What Is a Property?

An exploration of the definition of properties in Property-Based Testing and how they interact with generators in complex scenarios.
When talking about Property-Based Testing, we typically talk in very abstract terms. There are properties, which define the correctness; there are generators, which define the domain; the PBT framework gives us APIs for writing property-based tests that combine the properties with the generators to find bugs. It's all very nice and simple.

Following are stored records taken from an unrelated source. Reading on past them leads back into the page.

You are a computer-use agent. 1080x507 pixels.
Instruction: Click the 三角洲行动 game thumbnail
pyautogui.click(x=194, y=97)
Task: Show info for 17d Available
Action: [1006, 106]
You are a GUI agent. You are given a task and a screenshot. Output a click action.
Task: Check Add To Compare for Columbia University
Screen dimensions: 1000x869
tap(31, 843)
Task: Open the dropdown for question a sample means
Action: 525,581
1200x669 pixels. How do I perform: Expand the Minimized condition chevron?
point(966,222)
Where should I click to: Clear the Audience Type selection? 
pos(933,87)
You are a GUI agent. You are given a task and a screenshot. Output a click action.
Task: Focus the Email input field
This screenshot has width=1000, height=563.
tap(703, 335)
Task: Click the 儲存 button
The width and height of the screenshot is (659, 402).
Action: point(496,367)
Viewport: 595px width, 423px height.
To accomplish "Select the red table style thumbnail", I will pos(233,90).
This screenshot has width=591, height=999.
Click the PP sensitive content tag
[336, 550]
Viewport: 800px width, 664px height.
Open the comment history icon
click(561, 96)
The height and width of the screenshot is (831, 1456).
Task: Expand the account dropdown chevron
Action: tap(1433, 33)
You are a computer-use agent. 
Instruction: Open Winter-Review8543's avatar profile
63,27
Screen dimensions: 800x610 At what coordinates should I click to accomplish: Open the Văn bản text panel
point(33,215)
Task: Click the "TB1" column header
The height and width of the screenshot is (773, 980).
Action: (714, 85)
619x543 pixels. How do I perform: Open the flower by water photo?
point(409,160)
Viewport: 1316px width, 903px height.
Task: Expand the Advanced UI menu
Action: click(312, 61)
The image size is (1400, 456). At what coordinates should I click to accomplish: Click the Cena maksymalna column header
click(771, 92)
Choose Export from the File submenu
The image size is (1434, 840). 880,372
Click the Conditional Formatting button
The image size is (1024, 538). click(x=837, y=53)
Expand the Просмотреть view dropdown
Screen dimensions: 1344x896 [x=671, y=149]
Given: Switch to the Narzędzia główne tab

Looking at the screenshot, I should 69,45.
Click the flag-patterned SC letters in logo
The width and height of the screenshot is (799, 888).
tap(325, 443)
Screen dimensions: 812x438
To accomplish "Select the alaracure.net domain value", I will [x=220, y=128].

A (surprisingly) large chunk of my time goes into exploring different PBT frameworks, many times porting an existing PBT workload to use a new one instead of the other. This requires me to build abstractions on what a PBT framework is, which should have been very easy if the simple definition I gave in the first paragraph captured what PBT is. Unfortunately it doesn't, so let's see what the issue is. A property is a universally quantified computation that must hold for all possible inputs. The simplest model of a property in a programming language is a function that returns a boolean, such as the one below:
For instance, \l -> reverse (reverse l) == l is a property, it asserts double reversion leads to the original list. This gets slightly complicated with preconditions, which are rules that state if an input is valid or not. So we can write things like:
data Database = ...
(==>) precondition property =
if precondition then Just property else Nothing
=
let insert = Insert table values
select = Select table "*"
in
hasTable db table ==> (values `elem` query (execute db insert) select)
Where ==> is the implication operator, which states that if the precondition (the left-hand side) is not satisfied, then the property cannot be tested. In our case, the precondition is hasTable db table, which checks if the database has the specified table. If it doesn't, then we don't care about the result, we just discard it. If the database has the table, then we execute the insert and check if the select query returns the values we inserted.
Now that we have a property at hand, we need some random generators for it. We can write Arbitrary instances for all the input types and let QuickCheck handle the rest.
data Value = Number Int | String String | ...
arbitrary = oneof [Number <$> arbitrary, String <$> arbitrary, ...]
Well, not really. When we write these instances, what do you think QuickCheck does? It generates a random database, a random string, a list of random Values, and then runs the prop_insert_select function. In what percent of cases do you think a random string is a valid table name that exists in the database?
What we want is a dependent generator, where some values can depend on the others:
genValidInput = do
-- Decide how many tables we want to create
numTables <- choose (1, 10)
-- Randomly generate the tables
tables <- vectorOf numTables genTable
-- Create an empty database
let db0 = emptyDatabase
-- Populate the database with the generated tables
let db = foldl createTable db0 tables
-- Now we can generate a valid table name and values
let tableNames = map tableName tables
table <- elements tableNames
values <- genValuesFor db table
return (db, table, values)
Now we don't need to worry about the precondition failure because the inputs are valid by construction. The table is selected from the already existing list of tables in the database, so it will never fail.
This highlights that the generator is not independent from the property. To be fair, that is a common requirement, you cannot just randomly sample data in the hopes of running into interesting inputs, you need to be aware of the system under test.
QuickCheck already has support for this style of property-based test writing without making you write your property under Gen using the forAll combinator:
prop_insert_select =
forAll arbitrary $ \db ->
forAll arbitrary $ \table ->
hasTable db table ==>
forAll arbitrary $ \values ->
let insert = Insert table values
select = Select table "*"
in
values `elem` query (execute db insert) select
In this style, every forAll combinator takes a generator and produces a context with access to the generated value. The Hypothesis intro puts it especially well from a practical perspective: you write tests which should pass for all inputs in whatever range you describe, and let Hypothesis randomly choose which of those inputs to check. Essentially, Property-Based Tests leverage properties as universally quantified statements, but many times, they cannot use them without breaking the abstraction boundaries.